Not Your Grand Pappy’s Christmas
Thursday, December 21st, 2006If it’s Christmas, it’s time for the usual blather about the supposed Secular War on Christmas. Which, historically, is a neat little reversal that Bill O’Reilly and his ilk have stumbled upon. If you’re over the age of 20, you may remember that up until the early nineties, there really was a cultural war against Christmas, only it was being perpetrated by religious fundamentalists, not against them. Every year, Christian groups, some of them at least wearing a mask of civility and mainstream belief, conducted a campaign to remind people of the “Reason for the Season,” to try and retake the holy day from the evil secularists who had commercialized the true spirit out of Christmas. They wanted all the Christmas trees taken out of the malls, no carols on the radio and all references to Santa and his reindeer excised form the season entirely. Christmas was a solemn religious occasion, they intoned, not a festival of gift giving and materialism.
At some point that got reversed, into the now familiar claim that we secularists are somehow trying to suck all the meaning out of Christmas by trying to have all the Christmas trees taken out of the malls, no carols on the radio and all references to Santa and his reindeer excised form the season entirely. Celebrating Christmas openly is a flagrant disregard to the varied and multicultural celebrations of indigenous people all over the world, we secularists supposedly shriek, and we shouldn’t be forcing any one belief on everyone.
The whole business about the true Christmas spirit being religious rather than secular is ironic, seeing as how it was Christians who stole the holiday from pagans to begin with. It’s also bullshit.
Up until the seventeenth century, Europeans celebrated Christmas the same way we Americans now celebrate Saint Patrick’s Day, or Cinco de Mayo or Thursday: by getting drunk and breaking shit. Christmas revelry was so bad that when the founding fathers settled down to the day to day governing of the new country, they outlawed Christmas. And it was by unanimous assent. No one wanted anything to do with that noisy, brawling European jackassery. It wasn’t until the mid nineteenth century that the tree and wreath and quiet celebration with family became popular and it was a British import, from Queen Victoria who had grown fond of how her German husband celebrated the day.
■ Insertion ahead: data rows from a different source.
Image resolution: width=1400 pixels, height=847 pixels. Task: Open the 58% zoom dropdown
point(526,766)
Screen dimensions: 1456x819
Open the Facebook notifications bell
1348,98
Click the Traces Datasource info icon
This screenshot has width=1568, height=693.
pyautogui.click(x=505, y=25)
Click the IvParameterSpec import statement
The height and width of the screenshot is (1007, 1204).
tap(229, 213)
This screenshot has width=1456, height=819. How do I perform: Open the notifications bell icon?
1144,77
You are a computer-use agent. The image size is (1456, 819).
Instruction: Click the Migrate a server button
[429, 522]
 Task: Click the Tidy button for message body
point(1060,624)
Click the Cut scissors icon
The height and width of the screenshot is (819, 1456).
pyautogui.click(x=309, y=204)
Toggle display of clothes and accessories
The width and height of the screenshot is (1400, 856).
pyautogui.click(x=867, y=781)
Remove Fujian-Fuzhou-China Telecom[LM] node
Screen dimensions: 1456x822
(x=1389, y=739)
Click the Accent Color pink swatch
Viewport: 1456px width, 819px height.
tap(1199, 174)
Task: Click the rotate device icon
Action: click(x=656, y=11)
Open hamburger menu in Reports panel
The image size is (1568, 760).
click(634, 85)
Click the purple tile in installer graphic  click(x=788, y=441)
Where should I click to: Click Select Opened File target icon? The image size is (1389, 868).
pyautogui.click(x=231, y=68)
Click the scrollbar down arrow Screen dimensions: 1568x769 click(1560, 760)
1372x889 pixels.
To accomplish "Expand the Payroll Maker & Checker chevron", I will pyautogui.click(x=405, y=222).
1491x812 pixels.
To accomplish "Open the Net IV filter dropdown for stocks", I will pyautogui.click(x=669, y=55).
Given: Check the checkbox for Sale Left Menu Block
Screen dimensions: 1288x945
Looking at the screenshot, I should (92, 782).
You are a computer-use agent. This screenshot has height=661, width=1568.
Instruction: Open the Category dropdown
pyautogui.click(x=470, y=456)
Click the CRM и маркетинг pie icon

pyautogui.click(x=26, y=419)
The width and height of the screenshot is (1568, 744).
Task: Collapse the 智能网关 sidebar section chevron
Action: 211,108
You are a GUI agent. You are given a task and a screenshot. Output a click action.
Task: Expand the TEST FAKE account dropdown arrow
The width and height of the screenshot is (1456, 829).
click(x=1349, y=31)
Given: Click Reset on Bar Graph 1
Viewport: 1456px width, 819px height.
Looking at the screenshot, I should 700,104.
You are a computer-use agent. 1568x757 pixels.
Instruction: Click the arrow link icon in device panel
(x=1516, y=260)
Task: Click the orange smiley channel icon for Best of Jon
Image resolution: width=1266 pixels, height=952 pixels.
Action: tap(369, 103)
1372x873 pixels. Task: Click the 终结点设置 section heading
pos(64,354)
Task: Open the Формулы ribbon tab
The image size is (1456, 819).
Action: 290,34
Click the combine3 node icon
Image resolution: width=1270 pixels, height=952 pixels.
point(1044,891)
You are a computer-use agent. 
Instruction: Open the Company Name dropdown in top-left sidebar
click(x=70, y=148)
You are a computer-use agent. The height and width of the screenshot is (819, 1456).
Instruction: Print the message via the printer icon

So which religious impulse do we follow? The ancient Winter feast in honor of the returning Sun? Or the mythical mass and two week-long exercise in self flagellation that was the traditional Christian way to honor the birth of the returning Son? Truth be told, it’s neither.
If the modern meaning of Christmas has its source in any one thing, it is a work of fiction. Charles Dickens’ A Christmas Carol has become the basic template for the Modern view of the holiday. It’s basic moral, that in this coldest month of the year (at least in the Northern hemisphere) we should take a moment to be thankful for what we have, especially each other, remember the past, ponder the future and try and be a little more just and kind to those around us, resonates with everyone. There’s no need to drag in a magical carpenter and three itinerant astrologers, but neither do we need to overdo the gift giving. Keep it simple, personal and heartfelt. That is the secular spirit of Christmas, the one everyone really celebrates, today. Weather or not it was always so is not the point. Traditions change. And in the waning days of religiosity, change is usually accompanied by wailing and drama from the religious dinosaurs who wish the secular comet weren’t plunging into the atmosphere. But it is and you can’t stop it. That’s life.
That we still do celebrate Christmas, even we secular atheists, should surprise no one. It just isn’t the Christmas your grand pappy remembers or that your ancestors tried to forget.